TEXT FOR ANALYSIS:
--- START ---
So 14 Gene Clark songs, recorded at the height of his post Byrds fame and none of them released elsewhere or refashioned on any of his albums. Whew! However it’s important to emphasise that these songs are sketches which were never polished for general release. The eight song acetate was recorded by Clark after he was let go by Columbia Records after his album with the Gosdin Brothers failed to sell as well as they expected and seemingly was intended to be sent to various labels as Clark looked for a new recording contract. He’s joined in the studio by bass and drums and occasional keyboards including a chamberlin (which was somewhat akin to a mellotron). Stripped of the baroque folk embellishments which embroidered the album with the Gosdins, Clark is in fine fettle here with the songs pointing in several future directions. On Her Own, Yesterday Am I Right and That’s Alright with Me are prime Clark melancholia, one can imagine them gracing White Light a few years later if one strips out the somewhat overenthusiastic drummer who is somewhat obtrusive. There’s a more balanced band sound on the other songs. Down on the Pier is a fantastic song which is only let down by its similarity to Dylan’s 4th Time Around (which of course was influenced by The Beatles’ Norwegian Wood) but the addition of calliope  makes it one of the more realised songs here. Past My Door and One Way Road meanwhile offer a glimpse into Clark’s next venture with the Dillards as they venture into early country rock territory.
--- END ---
EXTRACTED DATA:
--- START ---
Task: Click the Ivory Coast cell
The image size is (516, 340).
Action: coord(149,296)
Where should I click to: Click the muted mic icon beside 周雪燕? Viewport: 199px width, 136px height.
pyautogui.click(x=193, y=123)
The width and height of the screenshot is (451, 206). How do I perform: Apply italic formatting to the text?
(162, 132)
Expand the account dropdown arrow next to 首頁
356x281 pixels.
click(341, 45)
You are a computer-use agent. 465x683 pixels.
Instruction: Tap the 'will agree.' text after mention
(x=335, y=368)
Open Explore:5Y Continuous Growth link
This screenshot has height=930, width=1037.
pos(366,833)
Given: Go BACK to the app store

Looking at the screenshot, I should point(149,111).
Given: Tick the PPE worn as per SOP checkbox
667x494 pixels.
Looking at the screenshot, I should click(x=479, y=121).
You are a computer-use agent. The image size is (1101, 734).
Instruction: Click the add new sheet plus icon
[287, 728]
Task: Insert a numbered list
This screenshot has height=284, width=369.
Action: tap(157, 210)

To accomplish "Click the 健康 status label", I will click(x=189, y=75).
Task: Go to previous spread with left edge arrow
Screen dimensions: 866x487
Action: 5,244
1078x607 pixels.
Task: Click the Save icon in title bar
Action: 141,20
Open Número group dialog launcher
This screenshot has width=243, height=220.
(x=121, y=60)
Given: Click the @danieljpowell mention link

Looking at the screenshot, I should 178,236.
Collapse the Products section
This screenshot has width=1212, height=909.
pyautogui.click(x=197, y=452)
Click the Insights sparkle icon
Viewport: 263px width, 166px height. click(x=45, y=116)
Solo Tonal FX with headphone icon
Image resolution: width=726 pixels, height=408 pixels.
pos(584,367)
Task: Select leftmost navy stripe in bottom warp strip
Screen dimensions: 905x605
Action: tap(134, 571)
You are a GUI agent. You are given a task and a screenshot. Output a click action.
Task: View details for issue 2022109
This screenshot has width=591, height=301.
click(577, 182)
--- END ---
INSTRUCTIONS TO FOLLOW:
Please reproduce the Gene Clark passage word for word, from start to finish. The items have nothing to do with what comes next.

FINISHED TASK:
So 14 Gene Clark songs, recorded at the height of his post Byrds fame and none of them released elsewhere or refashioned on any of his albums. Whew! However it’s important to emphasise that these songs are sketches which were never polished for general release. The eight song acetate was recorded by Clark after he was let go by Columbia Records after his album with the Gosdin Brothers failed to sell as well as they expected and seemingly was intended to be sent to various labels as Clark looked for a new recording contract. He’s joined in the studio by bass and drums and occasional keyboards including a chamberlin (which was somewhat akin to a mellotron). Stripped of the baroque folk embellishments which embroidered the album with the Gosdins, Clark is in fine fettle here with the songs pointing in several future directions. On Her Own, Yesterday Am I Right and That’s Alright with Me are prime Clark melancholia, one can imagine them gracing White Light a few years later if one strips out the somewhat overenthusiastic drummer who is somewhat obtrusive. There’s a more balanced band sound on the other songs. Down on the Pier is a fantastic song which is only let down by its similarity to Dylan’s 4th Time Around (which of course was influenced by The Beatles’ Norwegian Wood) but the addition of calliope  makes it one of the more realised songs here. Past My Door and One Way Road meanwhile offer a glimpse into Clark’s next venture with the Dillards as they venture into early country rock territory.